## Da fare
1 > Riassumi in due frasi il testo sulla Collezione Donata Pizzi.
2 > Scrivi il seguito del testo sulla Collezione Donata Pizzi, riprendendo dopo la sua ultima frase.
===== Testo di partenza =====
Una narrazione “negoziata” nella Collezione Donata Pizzi

Simona Antonacci

«Quello che hanno in comune le storie raccontate dalle donne è l’esserci profondamente, che si siano trovate dentro l’immagine o dietro l’obiettivo. Quasi mai fredde testimoni, sempre coinvolte partecipanti […] con una propensione speciale, innata, a non riuscire ad essere turisti distratti, distaccati voyeur. La fotografia stimola la partecipazione e il “sentire insieme” e questa dimensione si rivela la più adatta alla psicologia delle donne»(1) scrive la storica della fotografia Federica Muzzarelli.
Questa “propensione speciale” ad esserci, ad essere attori partecipi del presente e ancor più al “sentire insieme”, sembra essere proprio l’attitudine che ha guidato la fotografa Donata Pizzi nel progetto di costruire una collezione - o più precisamente di costruire una narrazione - della “fotografia fatta dalle donne” negli ultimi cinquant’anni.
Obiettivo implicito di questo progetto non è individuare un eventuale “specifico femminile” - intenzione che sembra ormai definitivamente superata perché, a suo modo, sentita come una etichetta ghettizzante per il lavoro delle donne stesse - ma piuttosto tessere il filo di una storia che è stata indubbiamente in parte rimossa e che necessita di essere portata alla luce nelle sue diverse declinazioni e forme espressive.
===== Dati disponibili =====
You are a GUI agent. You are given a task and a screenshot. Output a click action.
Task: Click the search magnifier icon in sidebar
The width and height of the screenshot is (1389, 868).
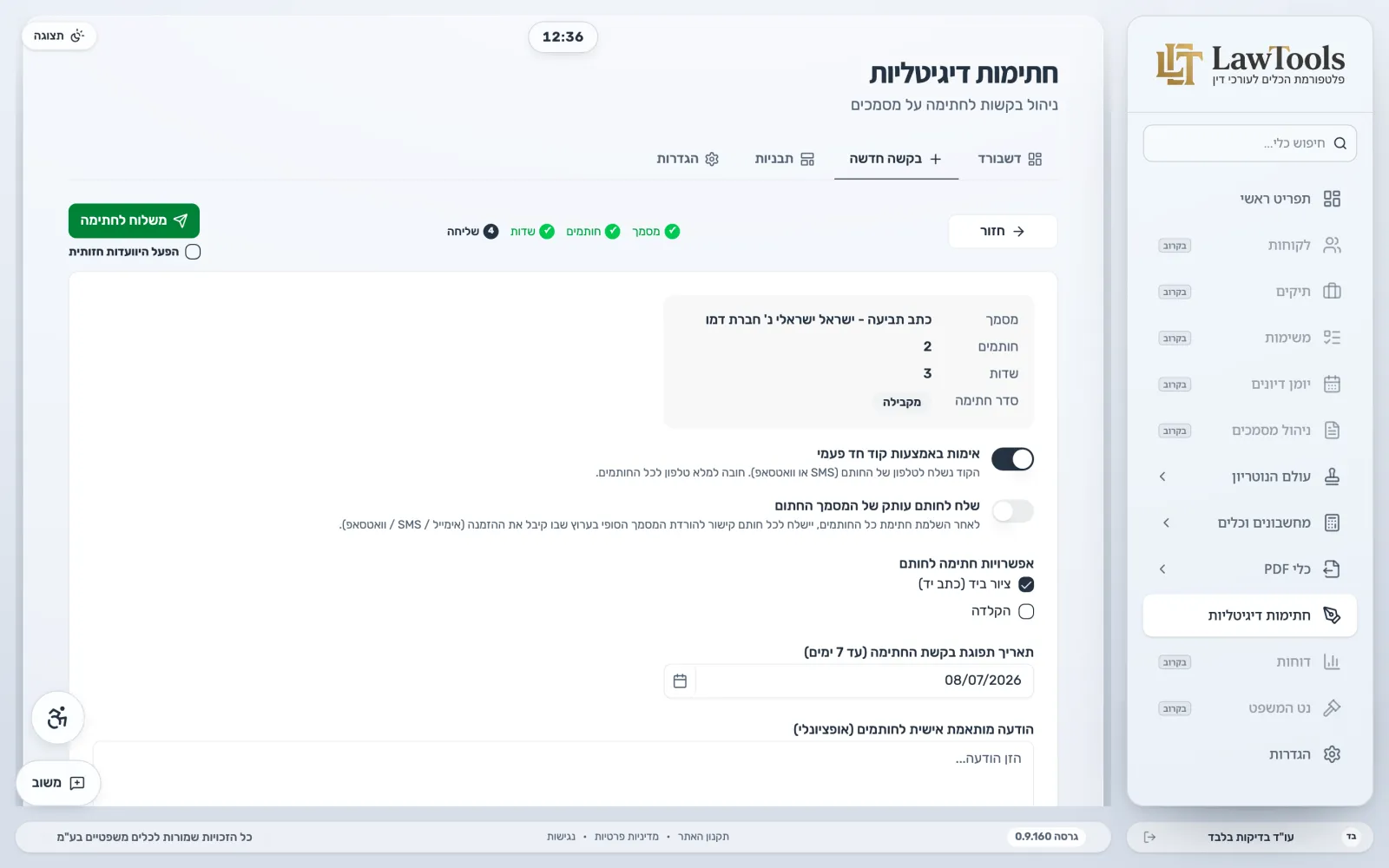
=====
## Risposte
1 > Secondo la storica della fotografia Federica Muzzarelli, le donne raccontano storie in cui sono profondamente coinvolte, sia dentro l'immagine sia dietro l'obiettivo, e questa propensione a esserci e al "sentire insieme" sembra aver guidato la fotografa Donata Pizzi nel costruire una collezione, o meglio una narrazione, della fotografia fatta dalle donne negli ultimi cinquant'anni. Il progetto non punta a individuare uno "specifico femminile", ormai sentito come un'etichetta ghettizzante, ma a tessere il filo di una storia in parte rimossa e a portarla alla luce nelle sue diverse declinazioni e forme espressive.

2 >
Del resto il rapporto tra le donne e la fotografia, come sottolinea Federica Muzzarelli(2),  affonda le sue radici alla fine dell’Ottocento e si configura a partire da una comune “alterità” rispetto al sistema dominante e dal conseguente desiderio di legittimazione: da una parte quello dello strumento “tecnologico” della fotografia che anela un proprio riconoscimento sul piano dell’espressione artistica; per l’altro quello di una minoranza che avvia i primi tentativi di emancipazione e rivendicazione dei propri diritti. Da quel momento in poi il legame tra donne e pratica fotografica diventa un campo di sperimentazione che prende forma nei termini ora della testimonianza, della denuncia e dell’incontro con l’altro; ora dell’esplorazione e dell’affermazione del proprio corpo; ora dell’indagine di sé, della propria identità e del proprio mondo emotivo.
Una storia di cui la collezione costituita da Donata Pizzi a partire dal 2015 dà conto con inedita forza e puntualità.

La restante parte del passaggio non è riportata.